An African nail fetish statue
So you bought it, the auction house assistant noted – not asked – as he eyed the solid wood African figure I had straddled across a shopping cart near the door of the auction house. I was waiting for a friend before heading off to place the massive piece of wood into the trunk of my car.
Someone had bought the piece for $1 at another auction, he said, and didn’t pick it up. A second buyer had paid $2 for it, and didn’t come back for it either. Maybe it was the voodoo in it, he said matter-of-factly, reacting as young men do to old men’s silliness.
I wasn’t as worried about the voodoo – if there actually were such a thing in it – as much as the price I could’ve gotten it for. I had paid much much more than a couple bucks for the statue. It was just my luck to be at the auction when at least two other people in the room wanted it, too. Apparently, the right buyers were not around when the piece sold for very little.
Oh well. I still got a great piece of African sculpture at a good price.
When I first saw it stationed on the corner of a glass case in the “good-stuff” room, I was instantly drawn to it. I didn’t want to pay a lot of money for it – I don’t do much of that anymore since I’ve discovered auctions – but I figured I’d love to have it in my home. As I looked at it, the word “spirits” materialized in my head, and the statue certainly looked as if it had been used for its original purpose. I dismissed all of that and decided to go for it.
The piece was about 3 feet tall, with rusty nails and metal blades protruding from its dark, dusty and thick body. It had a gap between its front teeth, a tongue hanging from its mouth, and red, white and blue paint on its face.
According to the auctioneer, the nail fetish had been deaccessioned from an African American museum in Tacoma, WA. With that nod toward provenance, I had to find out more about it.
I found one such museum, the African American Museum in Tacoma, which closed its doors in 2005. It was forced to shut down to raise money to pay the back salary and payroll taxes of one of its founders who had also been its executive director.
She sued in 2003 and the two parties settled, but the museum had to auction off its 70 items – including its African collection – to pay her. A 2005 story in the Seattle Times noted that one of its popular displays was an African village that allowed children to wear clothing made of kente cloth.
The museum was opened in 1993 to collect and preserve the history and culture of African Americans in the Pacific Northwest, and was the first of its kind. (The Northwest African American Museum in Seattle was opened in 2008.) It had been located in at least three spaces during its existence, and had always remained a small operation.
Its exhibits included oil portraits of the state’s African American pioneers that it commissioned in 1994. Among them was activist Nettie J. Craig Asberry, who worked tirelessly for the civil rights of African Americans from the late 1880s into the 20th century. A copy of her Ph.D degree from the University of Kansas (a rarity at that time) hung in the museum, which also held many of the papers and documents from her work in Tacoma.

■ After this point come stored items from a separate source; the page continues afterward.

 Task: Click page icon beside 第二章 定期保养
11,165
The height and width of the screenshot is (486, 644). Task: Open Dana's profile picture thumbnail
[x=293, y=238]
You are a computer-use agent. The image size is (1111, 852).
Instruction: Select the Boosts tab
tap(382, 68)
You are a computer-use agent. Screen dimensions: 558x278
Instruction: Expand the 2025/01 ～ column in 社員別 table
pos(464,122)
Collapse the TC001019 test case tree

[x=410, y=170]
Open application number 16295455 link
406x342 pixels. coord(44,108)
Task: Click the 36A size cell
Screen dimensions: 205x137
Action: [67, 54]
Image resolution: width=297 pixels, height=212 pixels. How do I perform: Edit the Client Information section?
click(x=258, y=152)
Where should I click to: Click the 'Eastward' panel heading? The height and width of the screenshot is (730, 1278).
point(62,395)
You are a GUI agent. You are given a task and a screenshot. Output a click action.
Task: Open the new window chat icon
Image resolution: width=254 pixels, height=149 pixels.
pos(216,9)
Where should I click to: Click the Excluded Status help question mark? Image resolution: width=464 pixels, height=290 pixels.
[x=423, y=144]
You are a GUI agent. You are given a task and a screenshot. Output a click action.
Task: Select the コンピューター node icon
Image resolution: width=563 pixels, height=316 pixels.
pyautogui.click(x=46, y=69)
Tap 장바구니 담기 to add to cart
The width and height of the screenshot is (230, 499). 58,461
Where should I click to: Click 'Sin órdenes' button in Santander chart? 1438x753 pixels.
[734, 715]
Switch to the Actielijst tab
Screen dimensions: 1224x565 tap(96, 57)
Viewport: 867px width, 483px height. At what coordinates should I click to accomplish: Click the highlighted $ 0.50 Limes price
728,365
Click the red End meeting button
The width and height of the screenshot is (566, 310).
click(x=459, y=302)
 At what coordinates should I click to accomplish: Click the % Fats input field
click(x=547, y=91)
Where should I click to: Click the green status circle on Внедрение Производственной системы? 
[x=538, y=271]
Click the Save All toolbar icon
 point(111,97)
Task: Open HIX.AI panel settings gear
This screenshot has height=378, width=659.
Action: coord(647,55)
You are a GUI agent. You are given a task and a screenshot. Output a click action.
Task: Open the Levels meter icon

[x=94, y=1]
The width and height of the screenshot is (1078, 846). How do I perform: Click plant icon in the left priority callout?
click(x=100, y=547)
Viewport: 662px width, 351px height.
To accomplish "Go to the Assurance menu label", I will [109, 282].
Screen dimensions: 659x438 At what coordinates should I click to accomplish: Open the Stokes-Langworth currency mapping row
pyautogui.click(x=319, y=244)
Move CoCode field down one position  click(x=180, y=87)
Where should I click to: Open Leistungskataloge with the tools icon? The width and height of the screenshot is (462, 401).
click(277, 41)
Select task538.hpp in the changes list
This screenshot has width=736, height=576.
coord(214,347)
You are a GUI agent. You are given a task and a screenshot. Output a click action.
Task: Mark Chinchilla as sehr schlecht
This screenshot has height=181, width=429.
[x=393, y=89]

Did the owner of the nail fetish I bought acquire it through the 2005 Tacoma museum auction and not a deaccession – which occurs when museums whittle down their collections, not sell it all off? This may be as close as I get to having provenance on the statue.
I’m not sure if it was actually used in a ritual or not, but it sure looks authentic.
It is an Nkisi Nkondi (or Nkonde), and these statues are said to have been made in the 19th and early 20th century in the Kongo in central Africa. They are referred to as nail fetishes, a European description that the Victorian and Albert Museum of London called a “condescending misinterpretation of African civilisation.”
The Nkondi are considered the most powerful and aggressive of the Nkisi statues. The mirror on the belly is said to offer a vision into the other world, according to one site, while the British museum site noted that it allowed the statue to see the outer world but concealed the inner world from humans. Inside the belly are “medicines” that are the source of their power.
The statues were used to detect wrongdoing and hunt down the wrongdoers, and to find the cause or cure for an illness. They were also used to punish people who reneged on their word. Their power was unleashed by encouraging them to punish someone, by exploding gunpowder in front of them and by hammering nails into them. Some also were covered in chicken blood as a sacrifice.
The statues would be carved and an nganga or priest would endow them with power in a ceremony at which medicine and other magical materials would be attached to them or placed inside behind the mirror. They were made to be used, not for display, the British museum noted. According to one guide, when the Nkondi has lost its power, it was discarded.
I’m hoping that the one I bought is drained of its magical powers.